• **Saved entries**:
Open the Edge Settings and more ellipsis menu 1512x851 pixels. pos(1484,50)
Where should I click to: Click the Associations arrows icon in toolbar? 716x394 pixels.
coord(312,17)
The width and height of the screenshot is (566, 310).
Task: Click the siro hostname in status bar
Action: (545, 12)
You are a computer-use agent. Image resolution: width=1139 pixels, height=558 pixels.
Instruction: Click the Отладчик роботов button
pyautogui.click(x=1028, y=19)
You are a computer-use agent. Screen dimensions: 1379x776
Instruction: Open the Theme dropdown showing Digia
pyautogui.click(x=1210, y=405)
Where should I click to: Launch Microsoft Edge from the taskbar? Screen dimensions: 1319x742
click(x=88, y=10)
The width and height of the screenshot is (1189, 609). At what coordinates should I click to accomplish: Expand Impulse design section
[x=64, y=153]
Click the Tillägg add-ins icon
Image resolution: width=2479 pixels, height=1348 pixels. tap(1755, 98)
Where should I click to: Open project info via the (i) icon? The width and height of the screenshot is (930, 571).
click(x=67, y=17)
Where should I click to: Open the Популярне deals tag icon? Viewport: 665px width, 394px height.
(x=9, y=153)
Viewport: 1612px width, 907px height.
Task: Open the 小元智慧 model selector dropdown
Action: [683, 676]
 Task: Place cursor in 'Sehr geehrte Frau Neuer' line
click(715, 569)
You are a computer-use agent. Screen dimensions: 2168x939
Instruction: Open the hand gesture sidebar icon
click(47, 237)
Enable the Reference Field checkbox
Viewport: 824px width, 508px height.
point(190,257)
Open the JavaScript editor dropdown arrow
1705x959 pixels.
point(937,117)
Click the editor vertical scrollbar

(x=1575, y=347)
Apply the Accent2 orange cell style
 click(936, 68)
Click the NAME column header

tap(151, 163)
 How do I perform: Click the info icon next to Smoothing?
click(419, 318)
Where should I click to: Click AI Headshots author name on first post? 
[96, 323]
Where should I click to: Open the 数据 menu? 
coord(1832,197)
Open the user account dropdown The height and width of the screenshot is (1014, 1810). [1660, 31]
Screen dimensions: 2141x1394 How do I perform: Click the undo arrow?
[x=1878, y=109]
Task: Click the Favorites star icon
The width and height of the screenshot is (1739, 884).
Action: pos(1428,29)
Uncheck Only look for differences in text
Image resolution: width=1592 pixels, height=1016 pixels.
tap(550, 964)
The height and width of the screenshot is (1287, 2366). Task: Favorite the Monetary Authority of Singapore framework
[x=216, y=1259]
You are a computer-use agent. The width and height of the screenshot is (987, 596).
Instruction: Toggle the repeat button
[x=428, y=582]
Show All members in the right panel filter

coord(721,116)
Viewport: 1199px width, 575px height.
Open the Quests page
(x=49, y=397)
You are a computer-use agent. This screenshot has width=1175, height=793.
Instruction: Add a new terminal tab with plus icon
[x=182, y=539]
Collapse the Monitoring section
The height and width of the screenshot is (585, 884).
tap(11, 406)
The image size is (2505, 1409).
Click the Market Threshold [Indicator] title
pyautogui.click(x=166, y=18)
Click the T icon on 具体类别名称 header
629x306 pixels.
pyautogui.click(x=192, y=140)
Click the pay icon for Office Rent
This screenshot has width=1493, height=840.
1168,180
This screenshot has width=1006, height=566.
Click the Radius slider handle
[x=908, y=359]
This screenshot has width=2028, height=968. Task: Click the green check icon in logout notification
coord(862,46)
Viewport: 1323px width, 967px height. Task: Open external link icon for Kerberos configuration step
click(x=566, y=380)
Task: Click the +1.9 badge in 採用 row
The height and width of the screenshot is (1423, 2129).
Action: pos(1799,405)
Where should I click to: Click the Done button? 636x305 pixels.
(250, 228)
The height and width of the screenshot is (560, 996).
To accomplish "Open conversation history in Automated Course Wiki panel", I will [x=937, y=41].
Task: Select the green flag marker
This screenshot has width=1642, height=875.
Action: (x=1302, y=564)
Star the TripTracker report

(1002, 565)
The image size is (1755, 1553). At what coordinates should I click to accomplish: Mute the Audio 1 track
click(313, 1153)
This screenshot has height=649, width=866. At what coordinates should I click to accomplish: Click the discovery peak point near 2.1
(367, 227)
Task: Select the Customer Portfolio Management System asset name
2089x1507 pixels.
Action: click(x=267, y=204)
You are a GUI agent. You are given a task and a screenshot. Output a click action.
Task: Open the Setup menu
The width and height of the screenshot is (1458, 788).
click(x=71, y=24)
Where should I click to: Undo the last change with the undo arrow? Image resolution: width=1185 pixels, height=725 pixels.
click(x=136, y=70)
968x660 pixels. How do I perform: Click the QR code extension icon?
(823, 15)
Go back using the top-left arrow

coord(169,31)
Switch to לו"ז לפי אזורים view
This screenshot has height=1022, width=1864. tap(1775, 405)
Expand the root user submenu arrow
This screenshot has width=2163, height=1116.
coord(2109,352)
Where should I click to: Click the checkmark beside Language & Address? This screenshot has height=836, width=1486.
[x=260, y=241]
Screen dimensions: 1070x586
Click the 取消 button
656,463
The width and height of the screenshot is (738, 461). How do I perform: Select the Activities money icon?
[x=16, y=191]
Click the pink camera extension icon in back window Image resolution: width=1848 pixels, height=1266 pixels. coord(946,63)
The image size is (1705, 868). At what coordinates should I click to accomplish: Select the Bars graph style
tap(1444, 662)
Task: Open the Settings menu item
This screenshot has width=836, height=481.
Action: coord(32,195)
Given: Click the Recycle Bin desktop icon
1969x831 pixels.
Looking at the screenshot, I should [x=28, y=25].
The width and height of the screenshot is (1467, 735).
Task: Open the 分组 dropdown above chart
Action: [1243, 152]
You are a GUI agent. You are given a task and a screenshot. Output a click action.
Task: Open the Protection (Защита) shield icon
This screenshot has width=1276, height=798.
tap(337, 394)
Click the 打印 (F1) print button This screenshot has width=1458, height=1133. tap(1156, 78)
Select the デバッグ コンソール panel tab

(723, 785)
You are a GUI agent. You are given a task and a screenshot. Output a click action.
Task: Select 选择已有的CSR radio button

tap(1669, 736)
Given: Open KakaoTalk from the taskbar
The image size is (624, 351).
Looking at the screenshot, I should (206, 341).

• **What to do**: Output the lines above between the one holding "Instruction: Open the hand" and the one holding "Viewport: 1199px width, 575px height.", inclusive, with nothing before or after them.

• **Solved problem**:
Instruction: Open the hand gesture sidebar icon
click(47, 237)
Enable the Reference Field checkbox
Viewport: 824px width, 508px height.
point(190,257)
Open the JavaScript editor dropdown arrow
1705x959 pixels.
point(937,117)
Click the editor vertical scrollbar

(x=1575, y=347)
Apply the Accent2 orange cell style
 click(936, 68)
Click the NAME column header

tap(151, 163)
 How do I perform: Click the info icon next to Smoothing?
click(419, 318)
Where should I click to: Click AI Headshots author name on first post? 
[96, 323]
Where should I click to: Open the 数据 menu? 
coord(1832,197)
Open the user account dropdown The height and width of the screenshot is (1014, 1810). [1660, 31]
Screen dimensions: 2141x1394 How do I perform: Click the undo arrow?
[x=1878, y=109]
Task: Click the Favorites star icon
The width and height of the screenshot is (1739, 884).
Action: pos(1428,29)
Uncheck Only look for differences in text
Image resolution: width=1592 pixels, height=1016 pixels.
tap(550, 964)
The height and width of the screenshot is (1287, 2366). Task: Favorite the Monetary Authority of Singapore framework
[x=216, y=1259]
You are a computer-use agent. The width and height of the screenshot is (987, 596).
Instruction: Toggle the repeat button
[x=428, y=582]
Show All members in the right panel filter

coord(721,116)
Viewport: 1199px width, 575px height.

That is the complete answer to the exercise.